* **About this task**:
Repeat exactly the line that contains "The width and height of the screenshot is (640, 393)." and every line below it to the end of the material, omitting all others.

* **Data for processing**:
--------------------
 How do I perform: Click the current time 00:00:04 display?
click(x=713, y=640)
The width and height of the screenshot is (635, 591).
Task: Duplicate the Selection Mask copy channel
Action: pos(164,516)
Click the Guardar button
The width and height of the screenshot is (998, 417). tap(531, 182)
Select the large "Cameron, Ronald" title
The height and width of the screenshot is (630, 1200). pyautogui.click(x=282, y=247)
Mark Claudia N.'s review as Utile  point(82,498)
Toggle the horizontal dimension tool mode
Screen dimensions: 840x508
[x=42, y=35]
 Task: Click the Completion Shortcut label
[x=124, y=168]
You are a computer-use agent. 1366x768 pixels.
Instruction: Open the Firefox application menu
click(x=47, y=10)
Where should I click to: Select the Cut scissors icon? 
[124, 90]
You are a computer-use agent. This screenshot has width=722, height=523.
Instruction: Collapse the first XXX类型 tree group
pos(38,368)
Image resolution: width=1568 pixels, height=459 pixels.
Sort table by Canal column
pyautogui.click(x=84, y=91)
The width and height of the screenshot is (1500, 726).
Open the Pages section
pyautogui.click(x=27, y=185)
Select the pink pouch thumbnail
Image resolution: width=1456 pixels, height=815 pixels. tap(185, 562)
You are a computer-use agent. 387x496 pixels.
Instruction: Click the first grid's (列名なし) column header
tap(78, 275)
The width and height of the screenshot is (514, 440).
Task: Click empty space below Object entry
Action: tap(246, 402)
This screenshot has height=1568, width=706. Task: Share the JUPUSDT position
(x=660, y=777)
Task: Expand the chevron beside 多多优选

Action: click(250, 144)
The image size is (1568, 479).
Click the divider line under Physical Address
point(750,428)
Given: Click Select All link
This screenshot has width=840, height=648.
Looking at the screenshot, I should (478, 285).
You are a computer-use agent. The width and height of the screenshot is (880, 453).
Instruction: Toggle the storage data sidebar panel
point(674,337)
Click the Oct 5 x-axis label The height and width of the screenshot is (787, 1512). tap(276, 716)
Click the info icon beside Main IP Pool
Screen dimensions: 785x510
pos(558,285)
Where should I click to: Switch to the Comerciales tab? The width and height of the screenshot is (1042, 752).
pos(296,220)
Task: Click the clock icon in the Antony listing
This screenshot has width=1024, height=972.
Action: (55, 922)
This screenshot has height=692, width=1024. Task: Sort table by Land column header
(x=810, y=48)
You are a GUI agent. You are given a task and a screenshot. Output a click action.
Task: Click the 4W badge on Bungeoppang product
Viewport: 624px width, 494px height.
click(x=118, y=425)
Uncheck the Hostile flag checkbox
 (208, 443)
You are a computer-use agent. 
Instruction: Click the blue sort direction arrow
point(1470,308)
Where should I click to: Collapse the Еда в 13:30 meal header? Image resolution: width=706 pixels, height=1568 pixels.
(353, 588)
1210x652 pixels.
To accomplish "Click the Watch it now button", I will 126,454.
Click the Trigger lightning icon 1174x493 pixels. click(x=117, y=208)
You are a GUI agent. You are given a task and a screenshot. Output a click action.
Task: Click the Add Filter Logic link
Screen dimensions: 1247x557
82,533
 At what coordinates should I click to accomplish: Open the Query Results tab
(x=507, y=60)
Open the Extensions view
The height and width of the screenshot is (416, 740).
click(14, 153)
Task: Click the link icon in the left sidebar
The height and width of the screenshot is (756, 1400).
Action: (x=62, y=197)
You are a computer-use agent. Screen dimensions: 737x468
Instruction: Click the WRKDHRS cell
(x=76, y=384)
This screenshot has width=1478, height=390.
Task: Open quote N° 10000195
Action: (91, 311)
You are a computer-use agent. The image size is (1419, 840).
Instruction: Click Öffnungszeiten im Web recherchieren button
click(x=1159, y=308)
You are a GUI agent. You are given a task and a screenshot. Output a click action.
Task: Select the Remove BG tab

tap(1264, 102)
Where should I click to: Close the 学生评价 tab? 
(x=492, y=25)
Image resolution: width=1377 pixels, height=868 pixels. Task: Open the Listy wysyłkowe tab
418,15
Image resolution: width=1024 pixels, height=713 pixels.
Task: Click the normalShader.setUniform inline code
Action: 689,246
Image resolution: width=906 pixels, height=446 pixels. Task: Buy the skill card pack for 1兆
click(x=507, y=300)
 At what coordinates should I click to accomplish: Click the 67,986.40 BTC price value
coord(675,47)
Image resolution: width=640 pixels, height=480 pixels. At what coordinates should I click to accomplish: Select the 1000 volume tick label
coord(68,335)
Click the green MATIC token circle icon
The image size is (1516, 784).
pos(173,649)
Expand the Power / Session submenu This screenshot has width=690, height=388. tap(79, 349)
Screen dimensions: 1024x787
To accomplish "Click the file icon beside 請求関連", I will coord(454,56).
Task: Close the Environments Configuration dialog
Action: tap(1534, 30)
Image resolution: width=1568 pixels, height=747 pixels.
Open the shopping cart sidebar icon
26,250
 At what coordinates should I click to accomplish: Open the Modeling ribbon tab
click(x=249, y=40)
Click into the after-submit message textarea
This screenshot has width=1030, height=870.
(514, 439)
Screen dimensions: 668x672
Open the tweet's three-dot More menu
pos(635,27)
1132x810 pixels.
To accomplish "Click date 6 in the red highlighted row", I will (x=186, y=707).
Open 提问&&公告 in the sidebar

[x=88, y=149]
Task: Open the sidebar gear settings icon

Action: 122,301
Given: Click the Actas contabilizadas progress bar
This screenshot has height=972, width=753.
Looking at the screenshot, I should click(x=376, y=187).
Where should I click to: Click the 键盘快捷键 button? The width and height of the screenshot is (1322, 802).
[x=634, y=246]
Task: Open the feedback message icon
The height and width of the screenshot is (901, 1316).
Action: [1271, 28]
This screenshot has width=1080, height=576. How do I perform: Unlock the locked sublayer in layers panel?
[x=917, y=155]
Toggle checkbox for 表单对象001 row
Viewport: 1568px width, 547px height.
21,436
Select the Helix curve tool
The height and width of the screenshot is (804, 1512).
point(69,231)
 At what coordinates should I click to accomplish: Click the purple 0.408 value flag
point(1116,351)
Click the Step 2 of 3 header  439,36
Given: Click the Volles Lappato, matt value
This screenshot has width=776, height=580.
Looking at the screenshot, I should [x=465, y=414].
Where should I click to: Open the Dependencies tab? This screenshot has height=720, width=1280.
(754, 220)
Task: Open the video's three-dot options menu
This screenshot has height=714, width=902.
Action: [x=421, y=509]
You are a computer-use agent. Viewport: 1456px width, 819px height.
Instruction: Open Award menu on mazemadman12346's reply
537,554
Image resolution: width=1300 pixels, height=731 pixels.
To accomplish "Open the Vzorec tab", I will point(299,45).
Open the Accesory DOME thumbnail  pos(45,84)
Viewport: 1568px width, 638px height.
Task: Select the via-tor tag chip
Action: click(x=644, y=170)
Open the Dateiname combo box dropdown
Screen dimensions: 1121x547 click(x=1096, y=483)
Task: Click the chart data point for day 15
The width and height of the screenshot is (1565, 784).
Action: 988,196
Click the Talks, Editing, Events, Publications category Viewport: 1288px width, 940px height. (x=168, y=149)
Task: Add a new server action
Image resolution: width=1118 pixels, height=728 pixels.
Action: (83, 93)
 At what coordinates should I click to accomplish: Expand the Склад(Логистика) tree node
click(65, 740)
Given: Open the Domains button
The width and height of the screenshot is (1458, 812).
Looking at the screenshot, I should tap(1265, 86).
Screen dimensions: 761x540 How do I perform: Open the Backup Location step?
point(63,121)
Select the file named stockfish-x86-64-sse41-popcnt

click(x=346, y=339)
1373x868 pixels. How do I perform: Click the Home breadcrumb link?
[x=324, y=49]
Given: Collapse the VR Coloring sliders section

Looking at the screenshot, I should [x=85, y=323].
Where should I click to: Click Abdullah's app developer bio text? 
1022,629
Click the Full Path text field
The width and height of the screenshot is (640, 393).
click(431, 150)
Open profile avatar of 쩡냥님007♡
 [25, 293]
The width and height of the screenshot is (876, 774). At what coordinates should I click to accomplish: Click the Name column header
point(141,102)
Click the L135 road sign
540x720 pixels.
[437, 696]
--------------------
* **Your response**:
The width and height of the screenshot is (640, 393).
click(431, 150)
Open profile avatar of 쩡냥님007♡
 [25, 293]
The width and height of the screenshot is (876, 774). At what coordinates should I click to accomplish: Click the Name column header
point(141,102)
Click the L135 road sign
540x720 pixels.
[437, 696]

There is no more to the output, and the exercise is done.